Improving the health of any population requires management, policy and technology systems and processes. These can be complex and dynamic.
Earlier this year, I read Population Health: Management, Policy & Technology and was drawn to the chapter of HIE governance. Initially, because of my experience with RHIOs. But, the following quote really captured my attention because it states what I have often felt in so many aspects of healthcare.
" ...our reality is that powerful individuals, often with the best intentions, devise plans and strategies, establish programs and processes, and write and enact laws and regulations. But these inevitably get caught up in ideological struggles, power politics, the election cycle, the ups and downs of the economy, and a host of other factors; and are subject to interpretation and actions (or lack thereof) of countless individuals both within and outside of government. And these complex dynamics, whereby these strategies and programs "morph" into unintended consequences, have perhaps, a greater impact on us than the laws and regulations themselves."
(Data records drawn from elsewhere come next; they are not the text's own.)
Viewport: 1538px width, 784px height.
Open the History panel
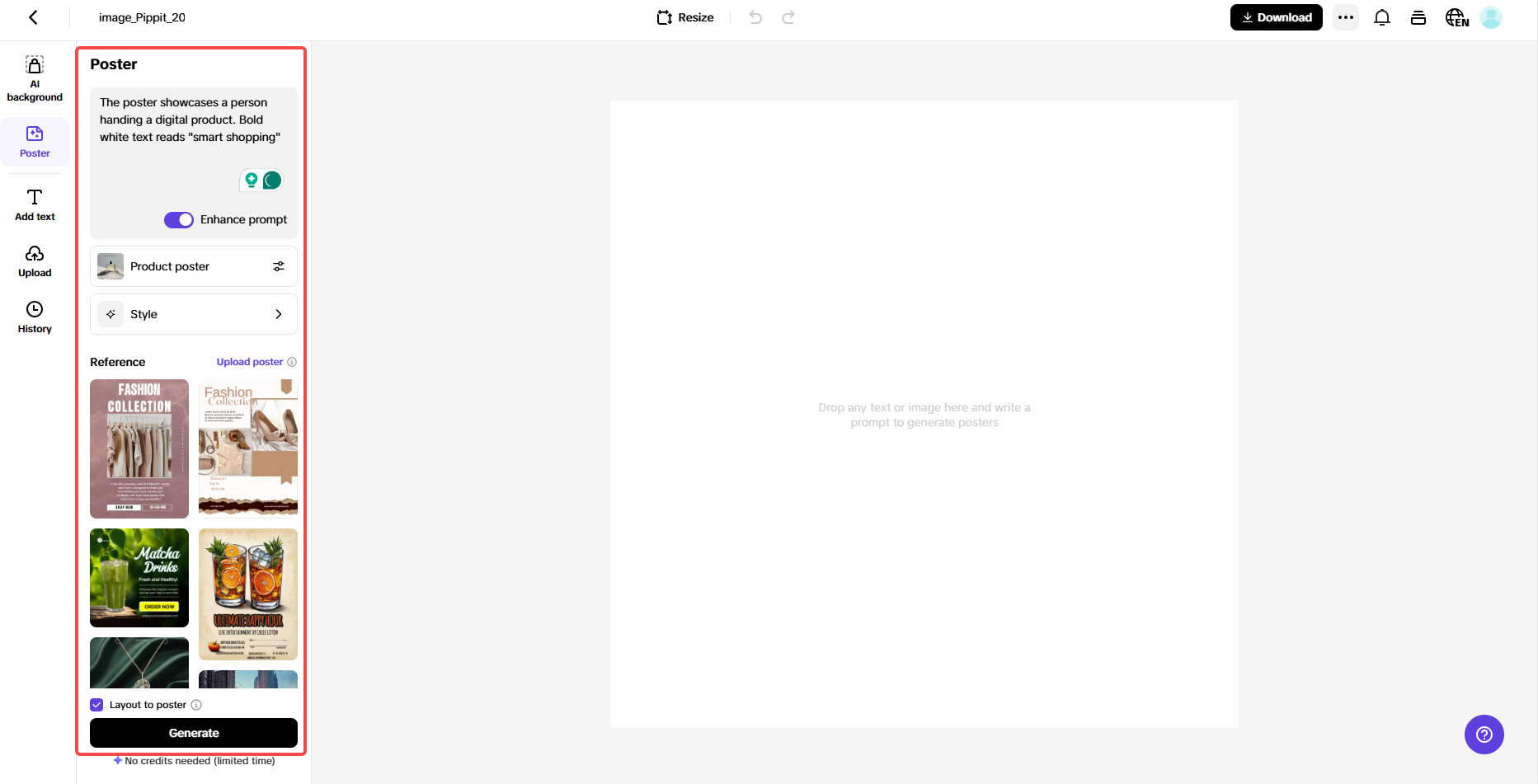(x=34, y=317)
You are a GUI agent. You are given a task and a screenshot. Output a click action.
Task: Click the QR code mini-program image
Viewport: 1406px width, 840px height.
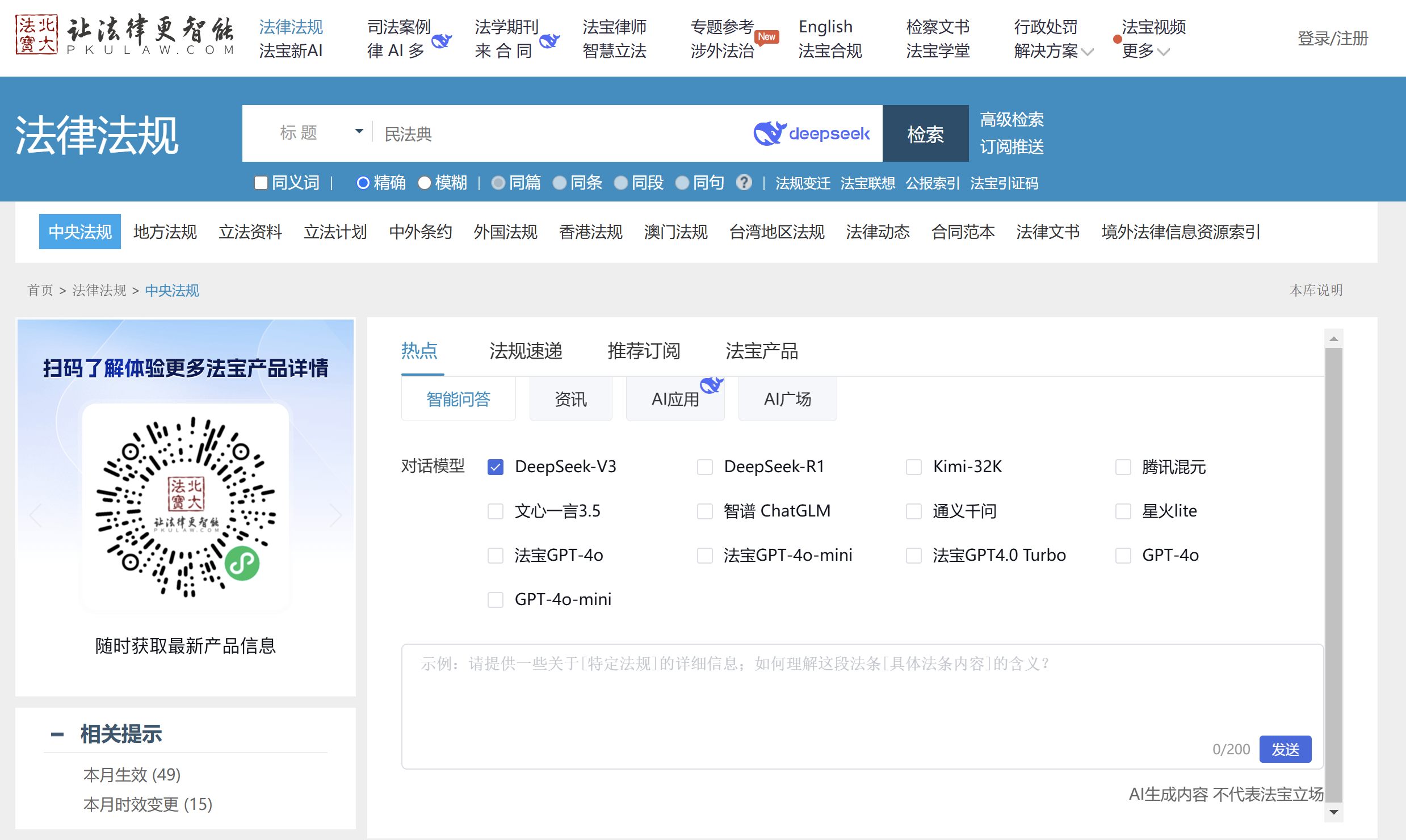click(x=186, y=507)
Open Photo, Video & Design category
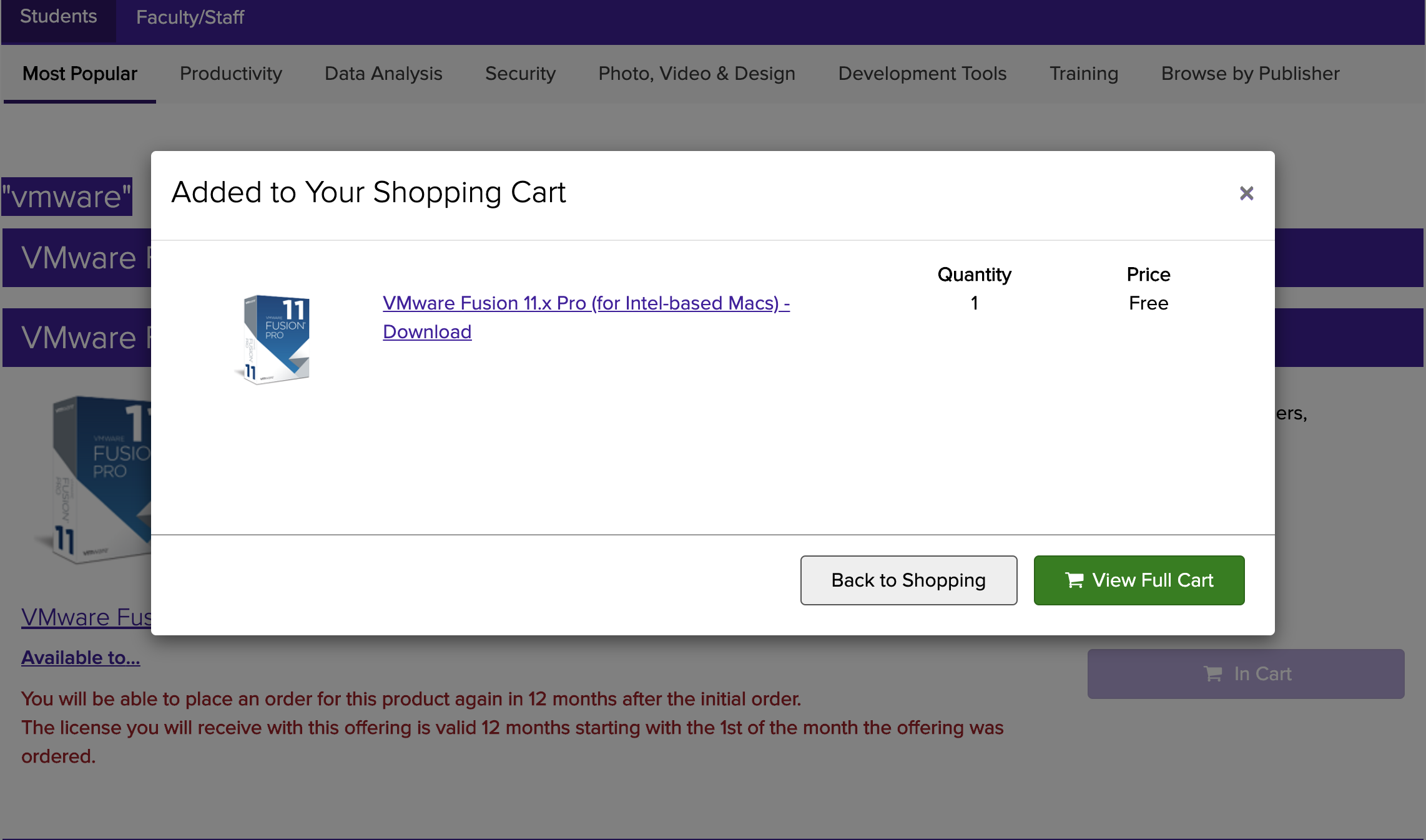The image size is (1426, 840). point(697,74)
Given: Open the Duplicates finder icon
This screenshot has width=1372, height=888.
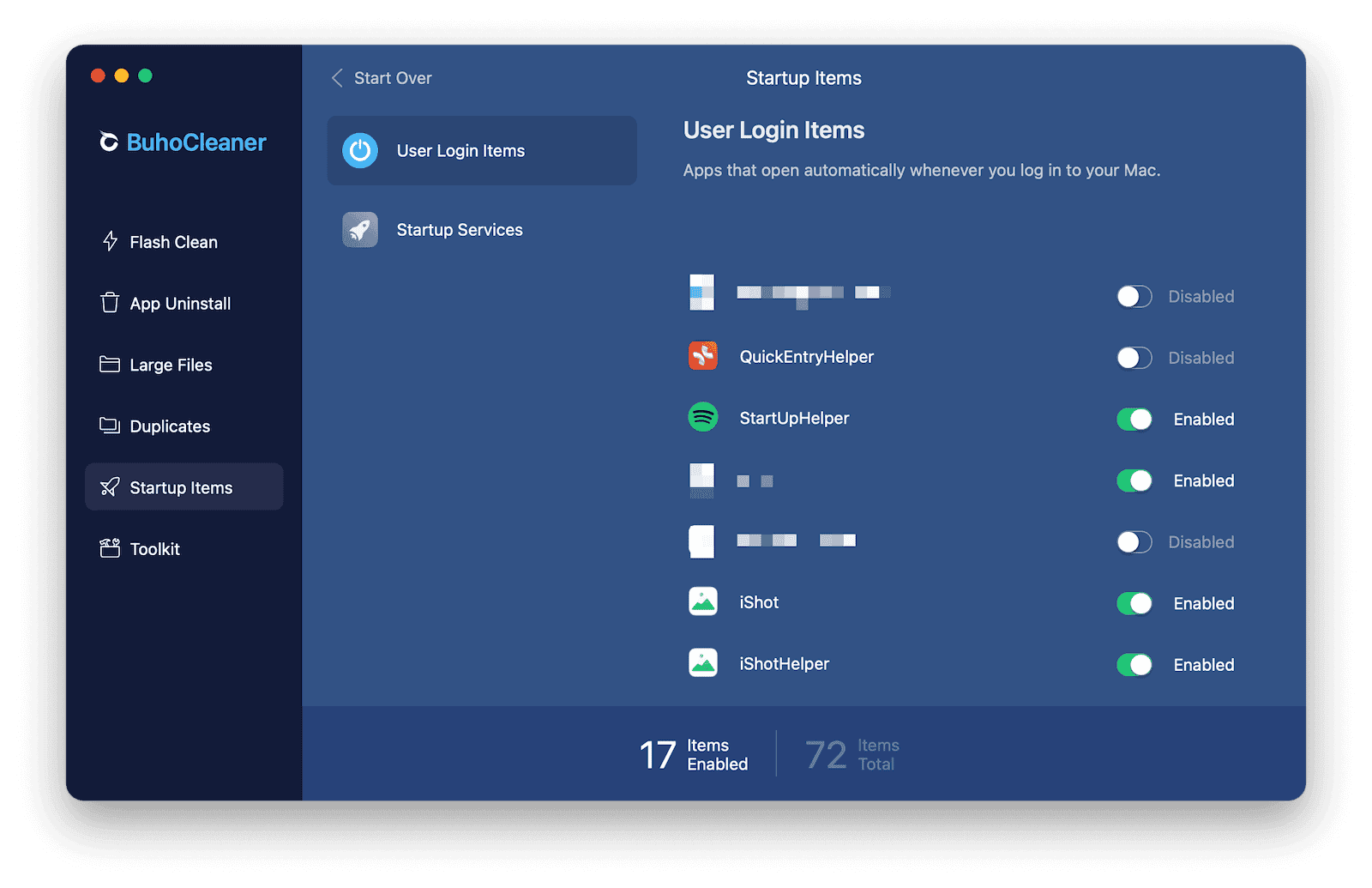Looking at the screenshot, I should 110,426.
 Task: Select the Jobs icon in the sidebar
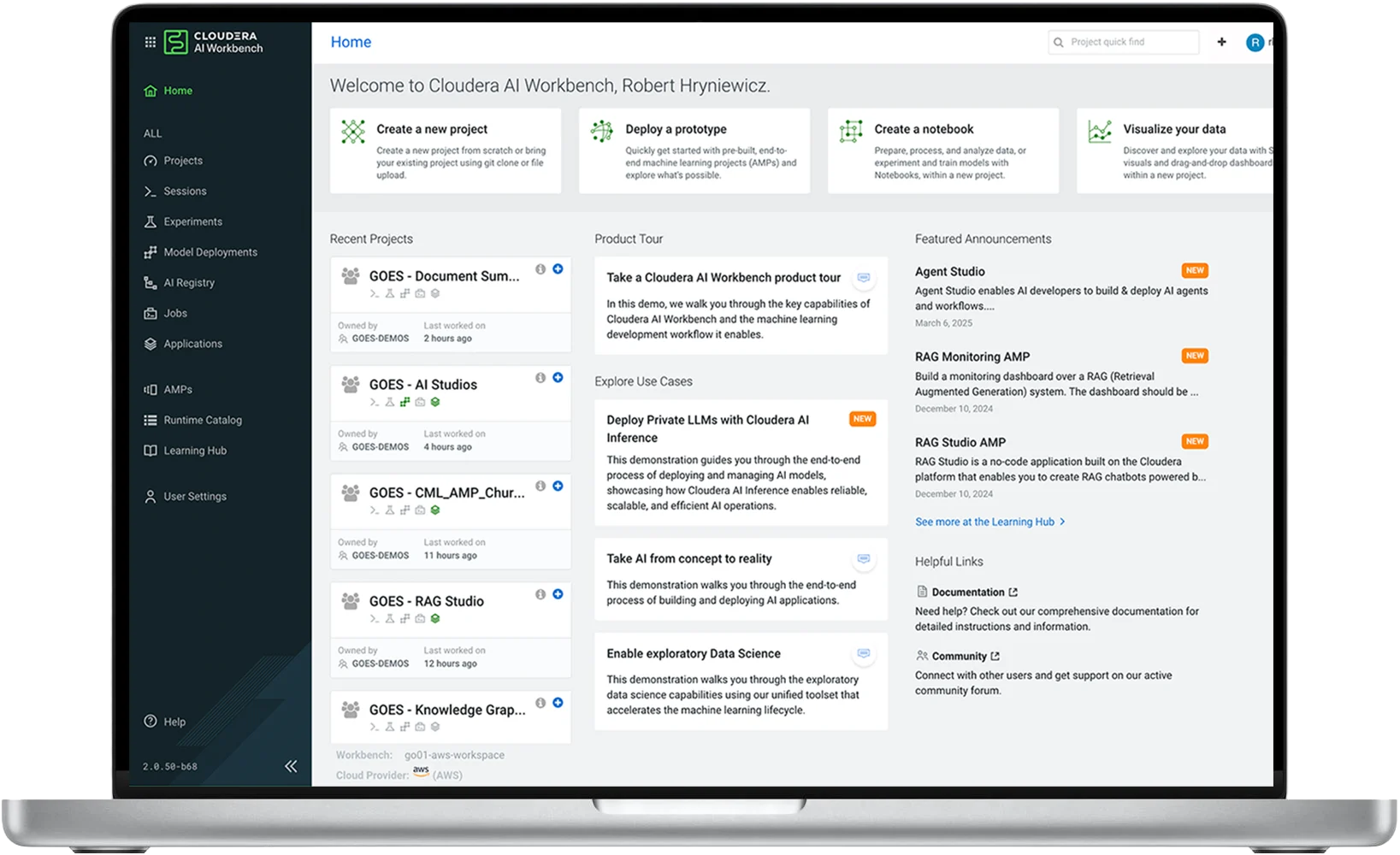[149, 313]
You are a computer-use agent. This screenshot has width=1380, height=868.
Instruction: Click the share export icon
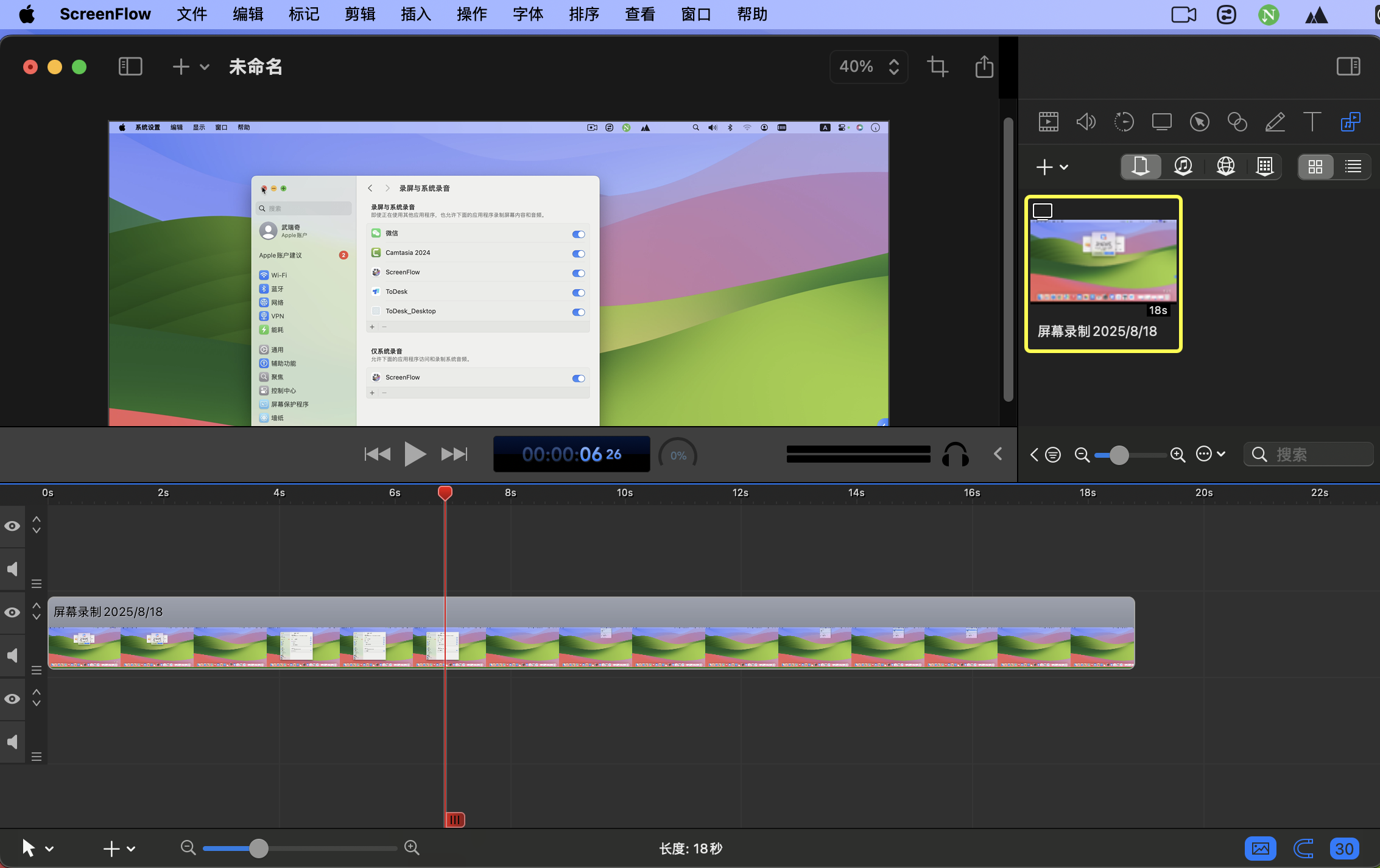click(984, 66)
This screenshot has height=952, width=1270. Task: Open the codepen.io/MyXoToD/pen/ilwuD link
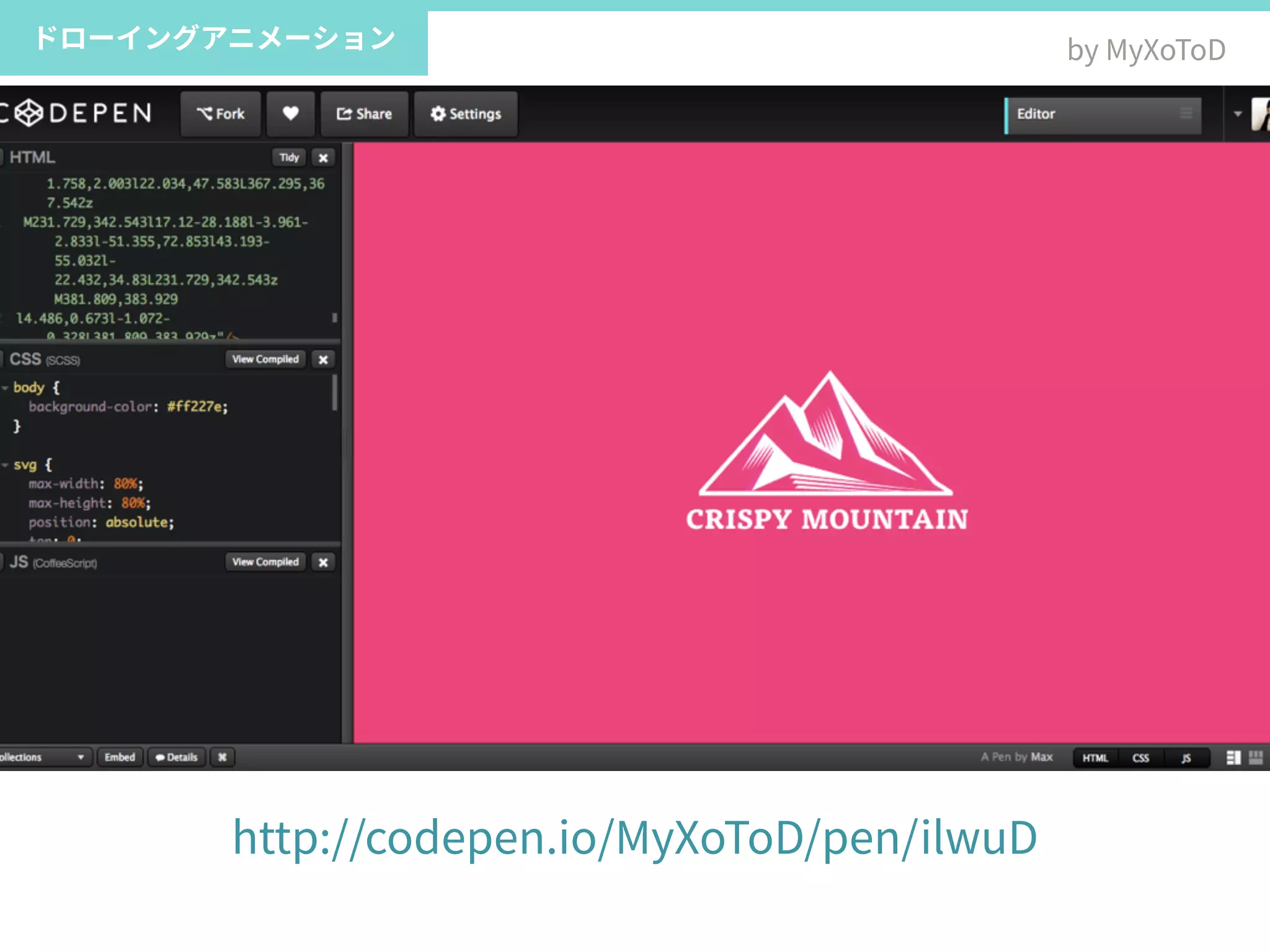(635, 838)
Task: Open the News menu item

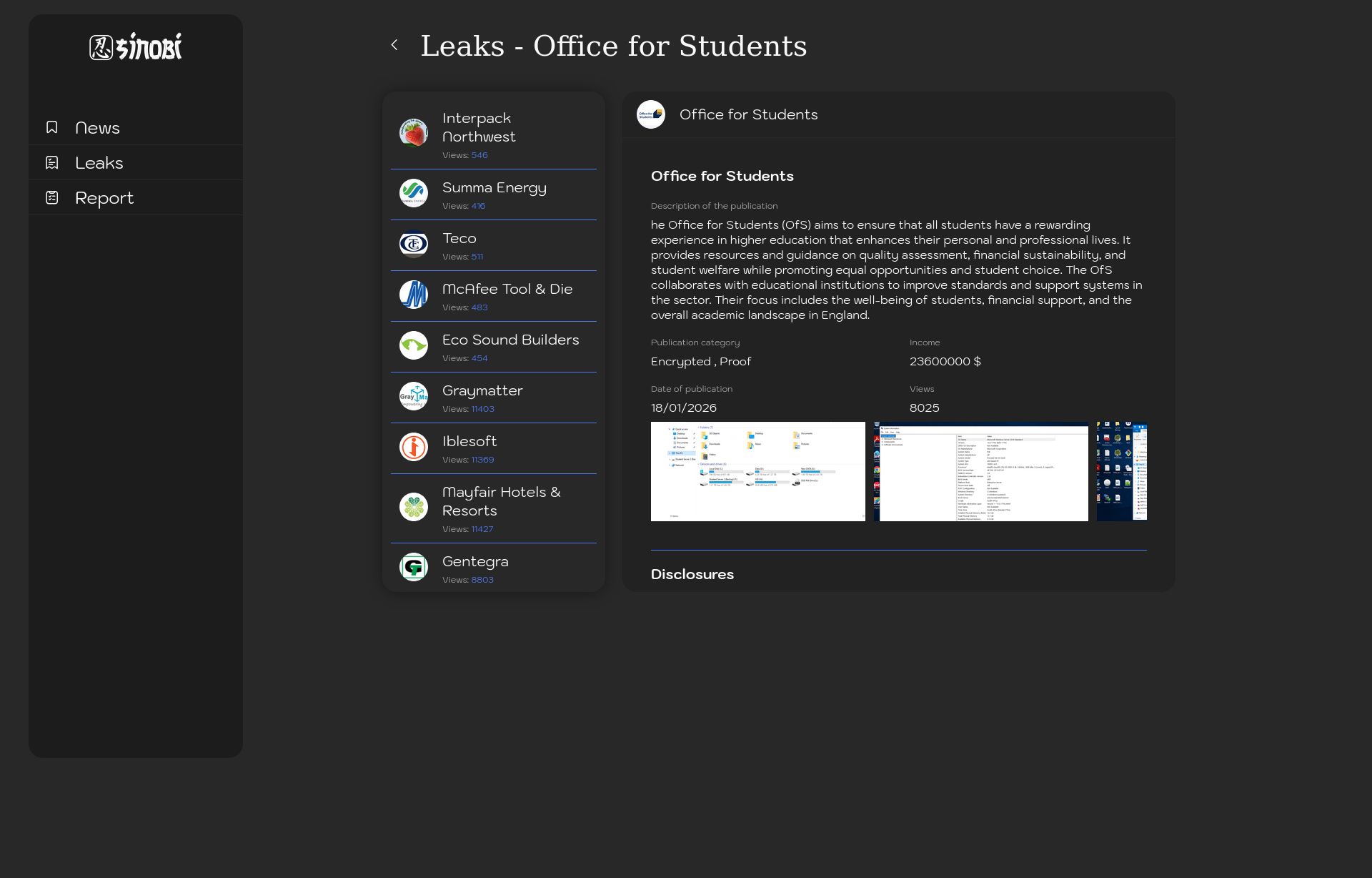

The chapter then uses a failed statewide (Connecticut) health information exchange to demonstrate how grand plans fail. Key lessons learned, or pearls of wisdom, outlined in this case study include:
- Lack of continuity influences what happens, and what doesn't. There can be a disconnect between policy makers' intentions and how those intentions are actualized at the local level.
- a governing body made up primarily of mandated governmental employees from various agencies does create a real lack of diversity of perspectives. Labeling something as diverse and transparent doesnt make it so.
- this lack of diversity along with a lack of robust inquiry, questioning and input can easily lead to a lack of accountability
- Government officials think and act differently from those in similar private sector roles
- sustainability has to be a focus from the beginning
- If individual board members don't have skin in the game, they will have a hard time addressing the tough issues
- Accountability comes from being held responsible and this requires establishing clear expectations, monitoring and review of results with the set expectations
- Governance not recognizing ideological norms of advisors, such as on opt-in/opt-out decisions
- In this case study, like many others, technology isn't the issue. Instead, leadership (or the lack of) and policy is the greater influence.
- Recognizing the idealized state (and cult thinking) vs critically thinking about what can realistically be implemented
- Successful HIE initiatives come from balancing power, control and building trust
At the end of the day, creating a health information exchange, or any other aspect of improving population health, requires effective leadership and the exercise of practical judgment. While this blog post focused in on the HIE governance chapter of this book, there are lessons throughout.